This tip on how to cook perfect sunny-side eggs comes from John Besh, the Louisiana-based chef known for his celebration of the food of New Orleans. It's a slow method and very much about creating the creamiest egg whites possible. No caramelization, no super crispy lacy edges — this is about a custardy set white around a shimmering, gooey yolk. What this method requires in patience it makes up for in results because it will give you the silkiest, creamiest sunny-side-up egg. Here's how to do it.
A Cold Pan and a Bit of Patience
I've only used this trick to make a single egg a time. I'm sure it would work well with a larger pan and a few eggs, but in this case we'll talk about it terms of one egg. So with that said, you're going to need the smallest cast iron pan you have. If that's a nine-inch, so be it.

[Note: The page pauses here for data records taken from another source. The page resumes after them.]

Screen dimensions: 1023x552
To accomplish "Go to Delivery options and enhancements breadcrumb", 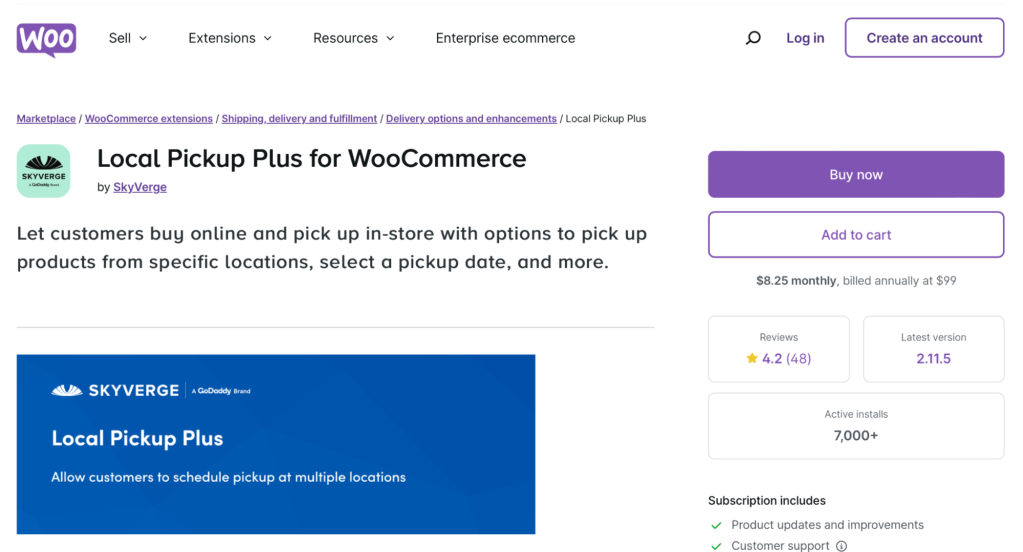I will point(471,118).
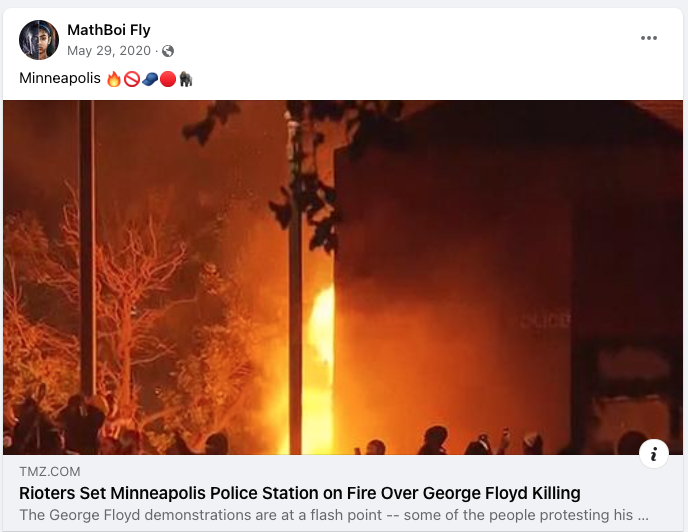Click the article description snippet about demonstrations
This screenshot has width=688, height=532.
tap(334, 515)
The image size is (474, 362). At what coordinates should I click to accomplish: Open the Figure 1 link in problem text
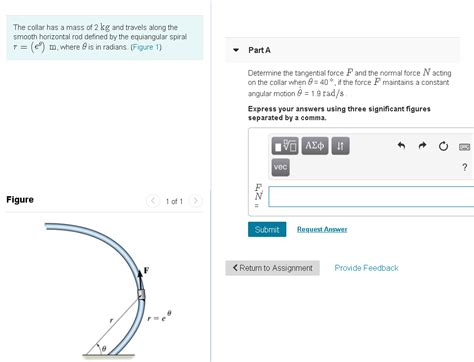(146, 47)
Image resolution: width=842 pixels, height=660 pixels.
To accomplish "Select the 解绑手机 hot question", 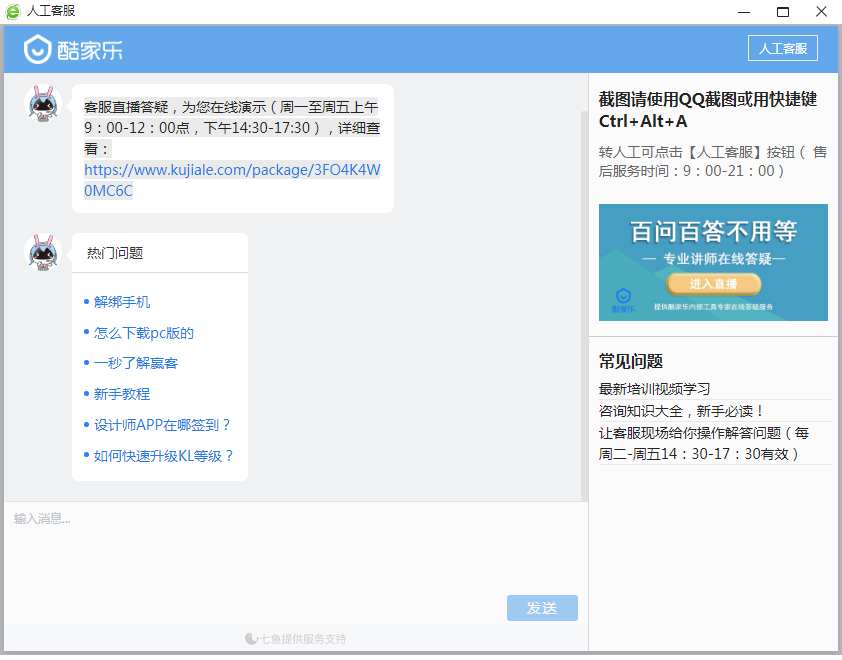I will (x=122, y=302).
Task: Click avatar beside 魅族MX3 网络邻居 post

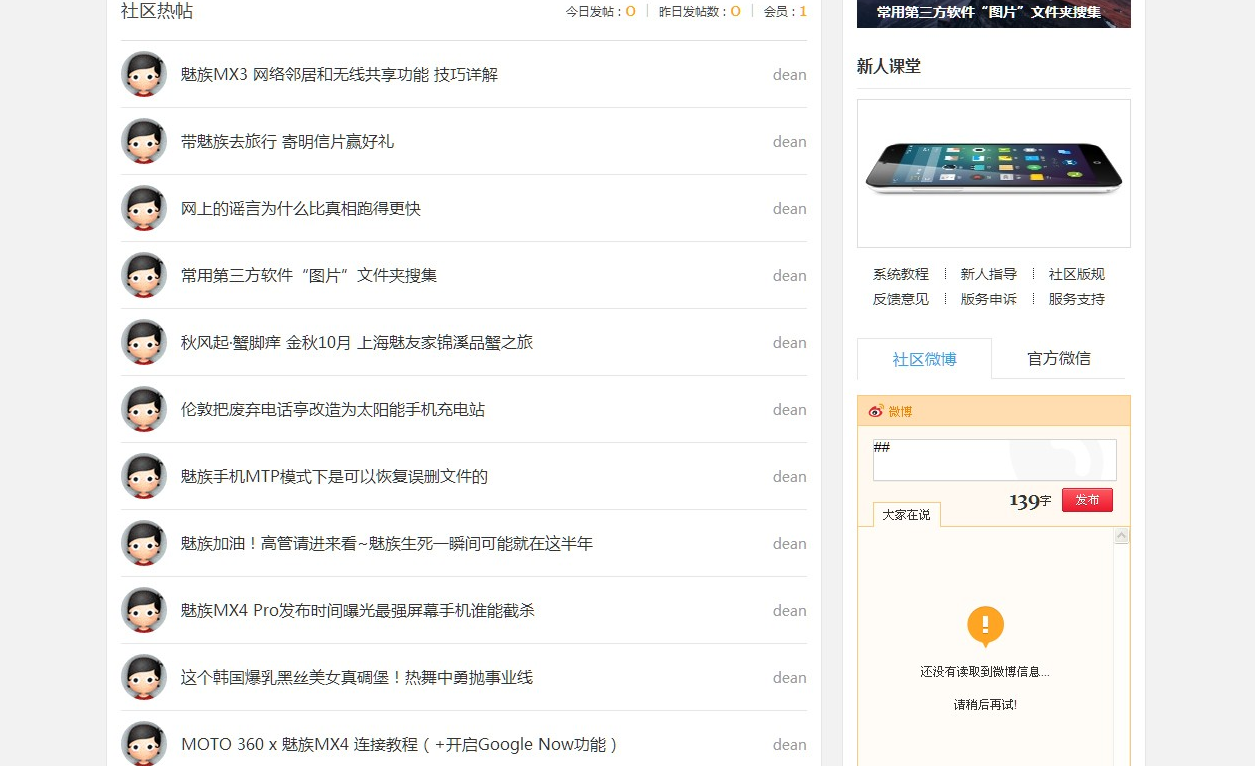Action: (144, 74)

Now butter the pan. Yes, butter the cold pan pretty liberally so you can see traces of butter on the bottom and up the sides. Crack the egg into the pan and set it over medium-low heat. Now you wait. The point is to cook the egg whites and the egg yolk at the same time, without browning the egg whites. You have to sort of linger over the pan, turning down the heat a bit if you even so much as sense it beginning to fry.
Once the whites are fully opaque, salt the egg yolk and give it a nudge with a fingertip. It should still feel slightly chilled. That's when you remove the pan from the heat and let it finish cooking in the residual heat of the pan for a minute or two more. By then, when you touch the yolk it should be warm and just set. The egg will slide right of the pan and you and your patience will enjoy the perfection of the ideal sunny-side-up egg.